Source text —
------------------------------------------------------------------------

The first time John Chayka collected information and then analyzed it in a search for a deeper understanding of hockey his subject was himself.
He filmed his own games and his teams' games as a junior player with fellow Stathletes founders Meghan Chayka and Neil Lane sometimes running the camera. He eventually formalized his concept into his first business supported by his father and Andy O'Brien to come up with a service for players that would improve their training.
“You hear a lot about ‘work ethic’ or ‘compete,’” Chayka says. “I always thought it’d be great if you could actually dig into this and try to understand, in objective terms, what it means and if it’s even important. There were some people who I felt were valuing things that were irrelevant, and some who weren’t valuing things that were actually really important.”
Chayka got into hockey management at age 19 after his junior career ended due to a chronic back injury. His initial goal was to bring together a group of on and off-ice trainers to help elite hockey players. He quickly found that if he wanted to convince an NHL-level player to change something like his shooting, it was useful to break down his shooting through intensive video game analysis, discerning any tendencies and weaknesses. Chayka did this video work along with his father Terry.
“He was very young at the time and people didn’t necessarily take him as serious,” [Neal] Lane says of John. “When you have a Sidney Crosby come through your school, he’s not as inclined to listen to a 19-year-old as he would be somebody more senior, so John started putting numbers behind player’s games and trying to communicate with them in a way that would remove opinion, and it got very well received.”

------------------------------------------------------------------------

Dataset section —

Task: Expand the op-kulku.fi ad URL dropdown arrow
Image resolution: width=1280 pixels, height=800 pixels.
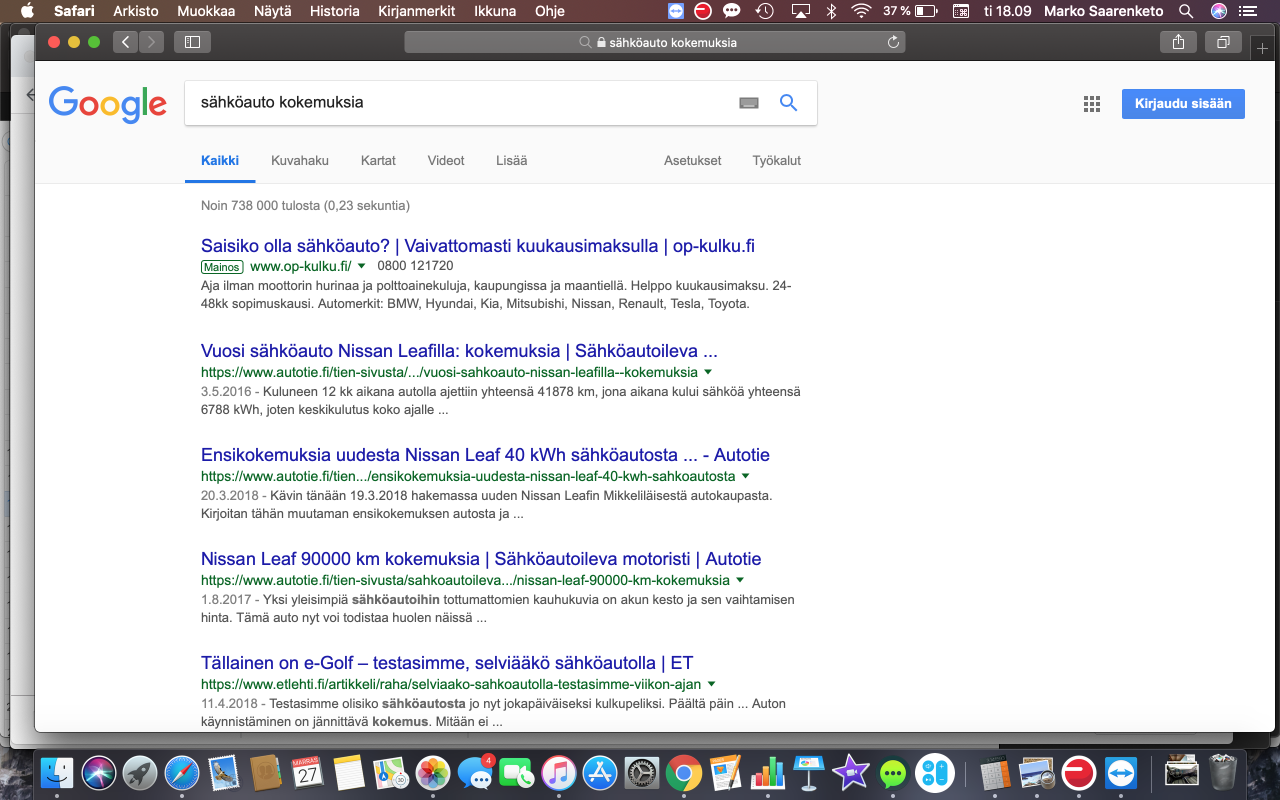Action: (x=362, y=266)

------------------------------------------------------------------------

Tasks to perform —
**a.** Extract the stretch from "Chayka got into" through "his father Terry." in the passage on John Chayka.
**b.** Extend the passage on John Chayka, beginning after its last sentence.
The listing was taken from a different source than the passage on John Chayka.

Task-by-task answers —
**a.**
Chayka got into hockey management at age 19 after his junior career ended due to a chronic back injury. His initial goal was to bring together a group of on and off-ice trainers to help elite hockey players. He quickly found that if he wanted to convince an NHL-level player to change something like his shooting, it was useful to break down his shooting through intensive video game analysis, discerning any tendencies and weaknesses. Chayka did this video work along with his father Terry.

**b.**
Inside the Moneypuck methods of new Arizona GM John Chayka by David Staples
A back injury forced Chayka to stop playing hockey, and while he never was at the elite level, he was close enough to have had a scholarship to Cornell. With that gone, he ended up at Western in London, and then to the Ivey School of Business which is where Stathletes was developed.
Stathletes quickly began to grow, and Chayka found himself building a good reputation and solid relationships with people within the NHL that would ultimately become valuable as he moved beyond his organization.
“It reached a point where there was enough talent and support around the business that it was no longer dependant on one of its founders and myself. I actually felt that at times I could potentially be holding the business back because there was a wealth of talent below me that was ready to take their next step as well.”
But it was a combination of the skills he learned through Stathletes and his time at Ivey that would play a big role in Chayka’s career. Graduating in the class of 2014 with an HBA from Ivey, Chayka credits Ivey with instilling a mindset that drove him to strive for excellence and found himself especially inspired by his peers.
John Chayka's rapid ascent in the world of professional hockey by Katie Lear
Stathletes is now owned and operated by Meghan Chayka and Neil Lane.
John Chayka is so famous as the youngest general manager in NHL history, that it likely comes as a surprise to people that he was an AGM for a season with the Coyotes first. Once he had the big job in May of 2016, his first job was the draft, but it wasn't his first time there.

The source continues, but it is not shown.